Date Published: June 5, 2019
Publisher: Public Library of Science
Author(s): Guangjun Wang, Shuyong Jia, Hongyan Li, Xiaojing Song, Weibo Zhang, Yih-Kuen Jan.
Our previous study employed the classic laser Doppler flux (LDF) to explore the complexity of local blood flow signals and their relationship with heart rate variability (HRV). However, microcirculation blood flow is composed of different velocity components. To investigate the complexity of local speed-resolved perfusion and HRV following stimulation with different temperatures in healthy subjects, multiscale entropy (MSE) and multiscale fuzzy entropy (MFE) were used to measure the complexity of local speed-resolved perfusion signals. MSE was also used to evaluate the complexity of HRV. The results indicated that thermal stimulation increased all components of local speed-resolved perfusion and that stimulation with different temperatures resulted in different changes in the complexity area index. However, the same stimulation had no effect on the MSE of HRV. Further research showed that 44°C thermal stimulation resulted in a weak correlation between the composite speed-resolved perfusion and the HRV complexity. The current study provides a new approach for studying the relationship between speed-resolved perfusion signals and cardiac function.
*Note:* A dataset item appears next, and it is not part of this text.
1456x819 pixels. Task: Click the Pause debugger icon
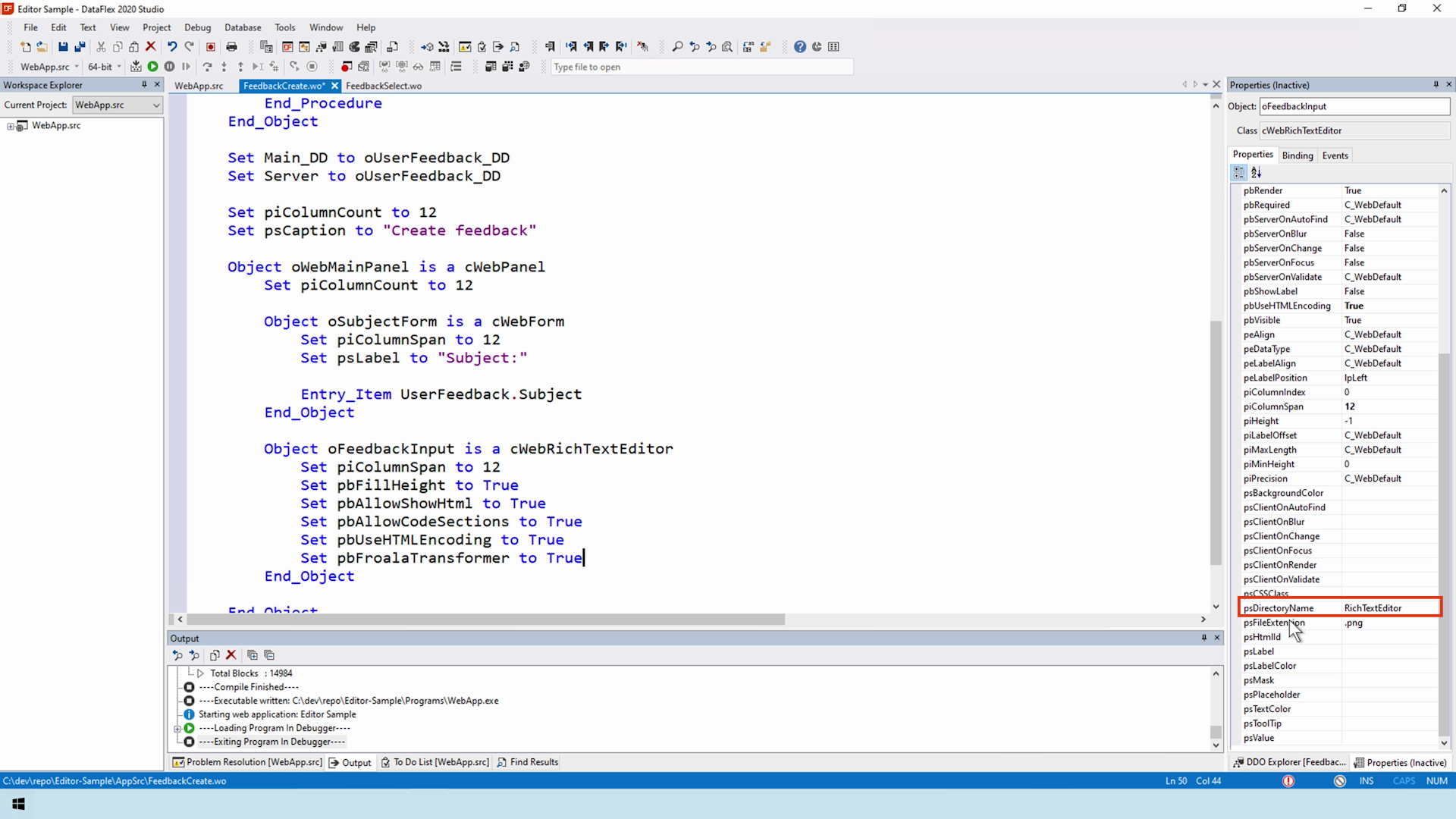pyautogui.click(x=169, y=67)
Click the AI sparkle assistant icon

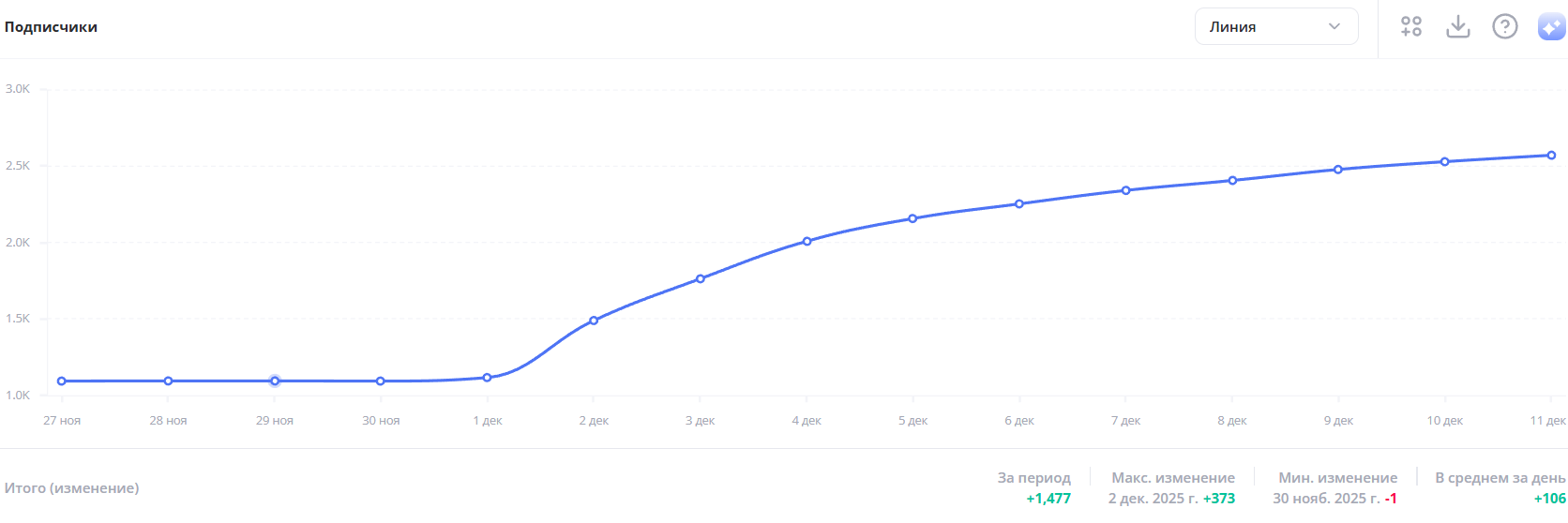[x=1551, y=26]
There is increasing evidence that microcirculation can be used to evaluate vascular disorders at the systemic level[1, 2], and there is a close relationship between cardiac and vessel functions[3, 4]. In general, the functional status of vessels can be assessed by laser Doppler flowmetry (LDF). However, it is difficult to differentiate between different vascular compartments using the classical LDF approach. Recently, a multiparameter model based on the Monte Carlo algorithm has provided the possibility of further distinguishing the different velocity components in microcirculation perfusion[5–8]. This new method may provide further insight into evaluating vascular dysfunction at the systemic level[9, 10].
A total of 60 subjects were recruited in the current study. Detailed information on the participants receiving thermal stimulation (TS group, n = 30) and the blank control subjects (BC group, n = 30) is summarized in Table 1. In the thermal stimulation group, the stimulation order was randomly generated for each subject, which is detailed in S1 Table. The experimental design is shown in Fig 1A. The blood flux recording positions are shown in Fig 1B. The different thermal stimulation conditions, the related speed-resolved perfusion and the classic LDF are shown in Fig 1C. The time for each subject to participate in the measurement was not fixed in the current study. To exclude the influence of circadian rhythm from the analysis results, we compared the heart rates of the subjects before each intervention, and there was no significant difference between the groups (S2 Table).
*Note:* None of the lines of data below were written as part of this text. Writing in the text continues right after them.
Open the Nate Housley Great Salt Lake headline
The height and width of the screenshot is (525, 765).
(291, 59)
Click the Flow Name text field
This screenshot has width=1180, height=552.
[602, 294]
In our previous study, classic LDF changes that were caused by stimulation with different temperatures were explored from the perspective of complexity. Furthermore, the relationship between the local blood flux and HRV was investigated. However, local blood flow after stimulation with different temperatures from the perspective of blood flow distribution in different speed regions has not been evaluated previously. In the current study, the complexity of different velocity components was analyzed, which is an extension of our previous research. To the best of our knowledge, this is the first study to explore the relationship between speed-resolved perfusion and HRV complexity.
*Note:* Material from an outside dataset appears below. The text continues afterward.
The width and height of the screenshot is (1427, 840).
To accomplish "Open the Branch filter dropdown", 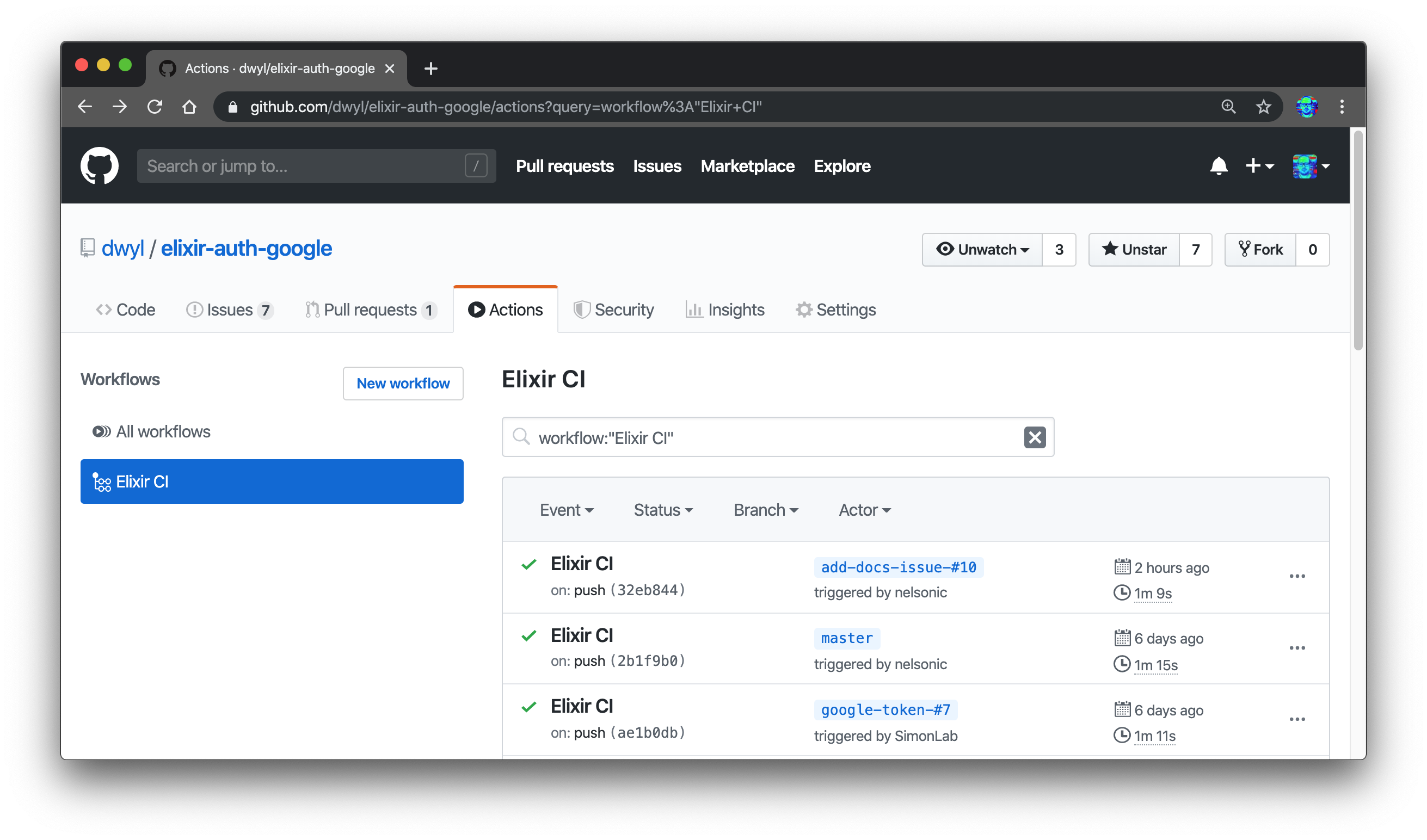I will tap(766, 509).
Different complexity area indexes of speed-resolved blood perfusion were observed following different thermal stimulations. A monotonic correlation of the complexity area index between HRV and both the high-velocity and the composite local blood components was found after 44°C thermal stimulation. The current study provides an approach to explore the relationship between the heart function and the acupoint velocity-resolved perfusion via a complexity analysis.